=== What to produce ===
Once you reach the line containing "Click the 4006.4% TSR label" in the data below, restate each line word for word up to and including the one containing "Image resolution: width=1365".

=== Supplied data ===
———
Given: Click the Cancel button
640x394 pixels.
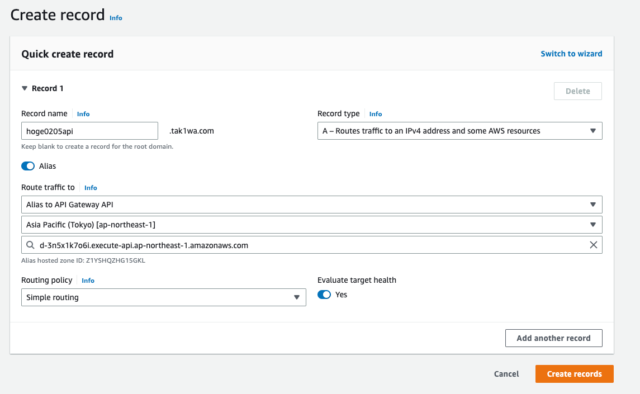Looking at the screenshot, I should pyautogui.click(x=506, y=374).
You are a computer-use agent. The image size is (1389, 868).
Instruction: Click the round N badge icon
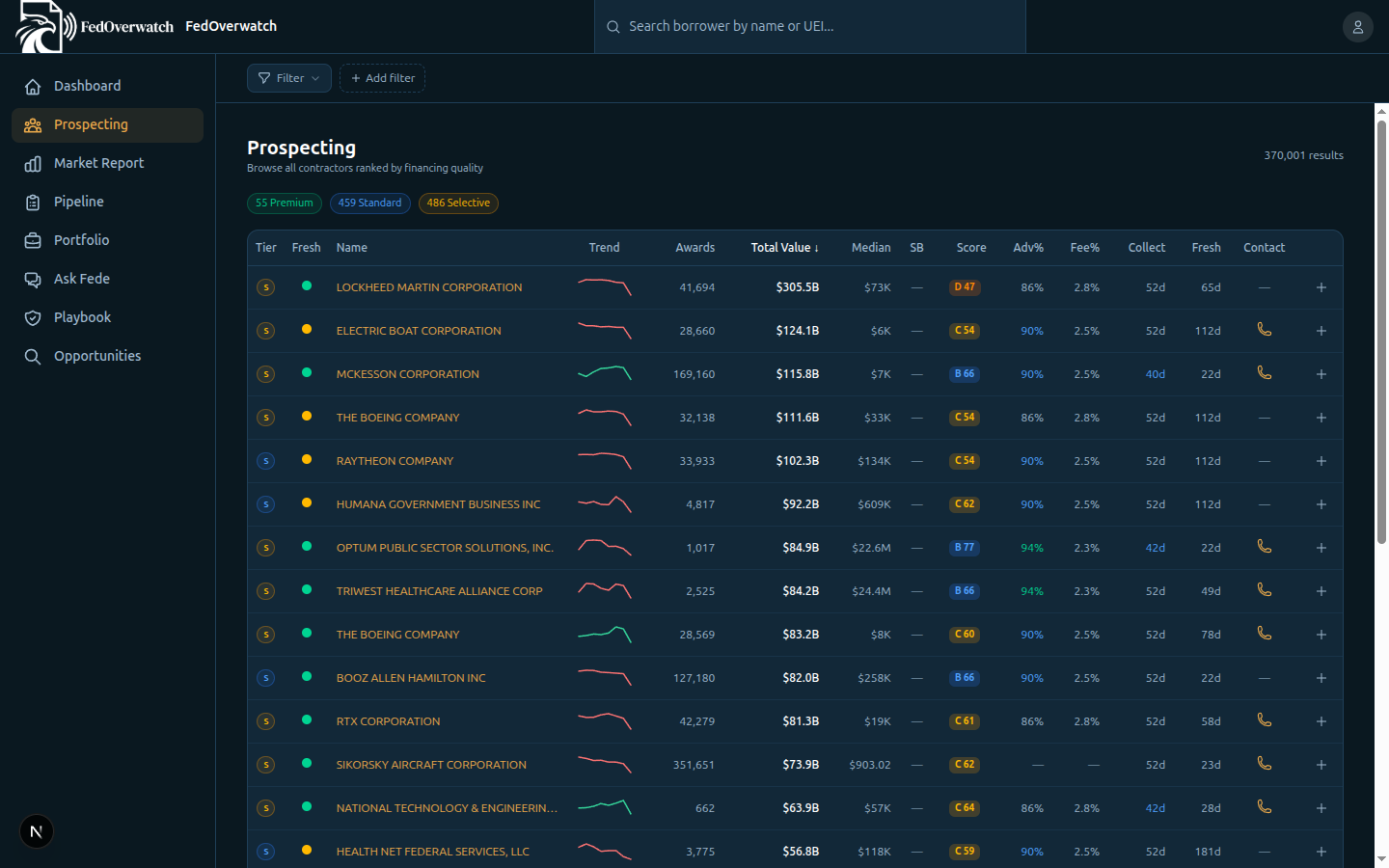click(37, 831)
———
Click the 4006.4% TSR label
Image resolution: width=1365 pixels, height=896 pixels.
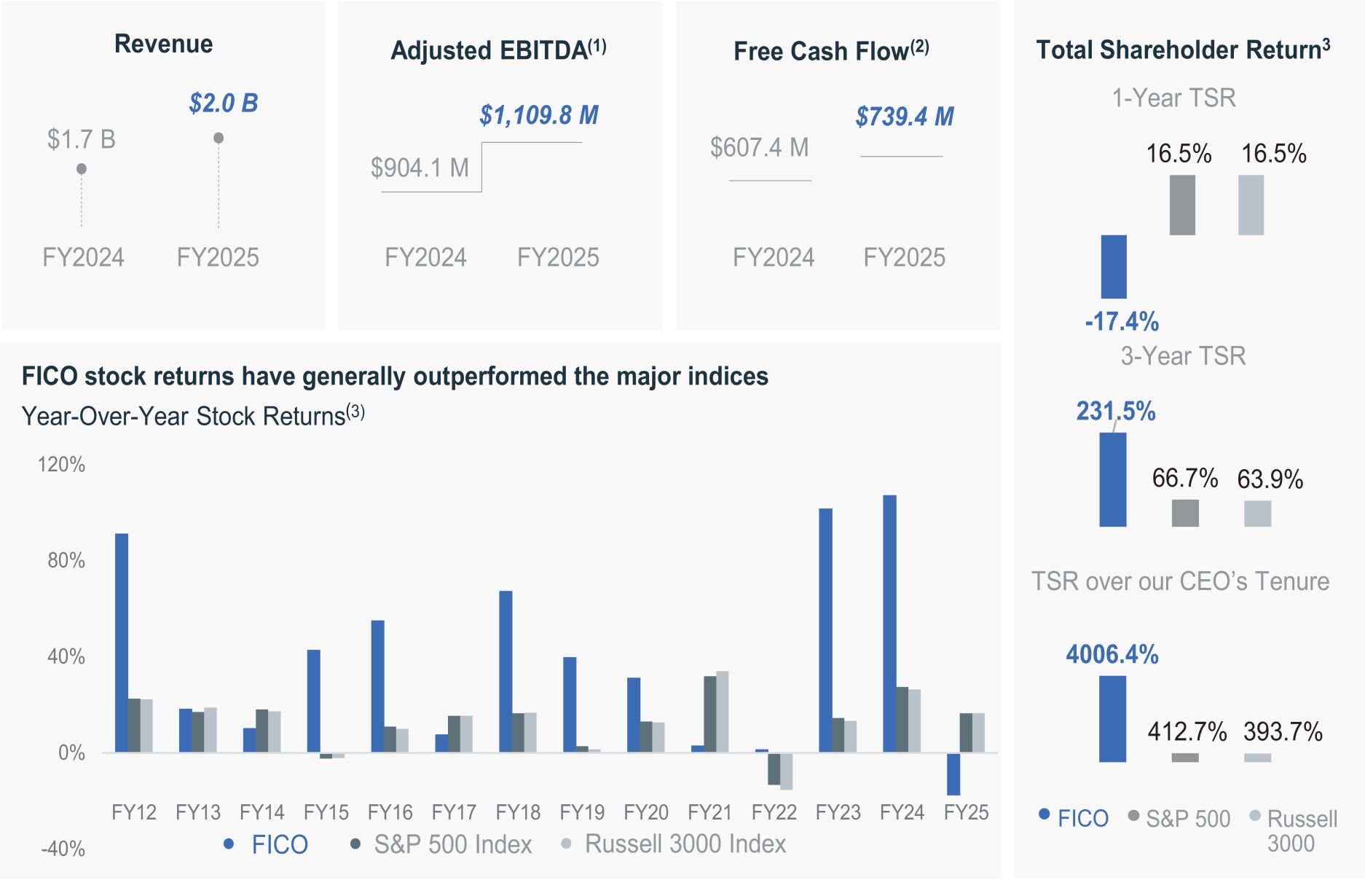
———
=== Reply ===
Click the 4006.4% TSR label
Image resolution: width=1365 pixels, height=896 pixels.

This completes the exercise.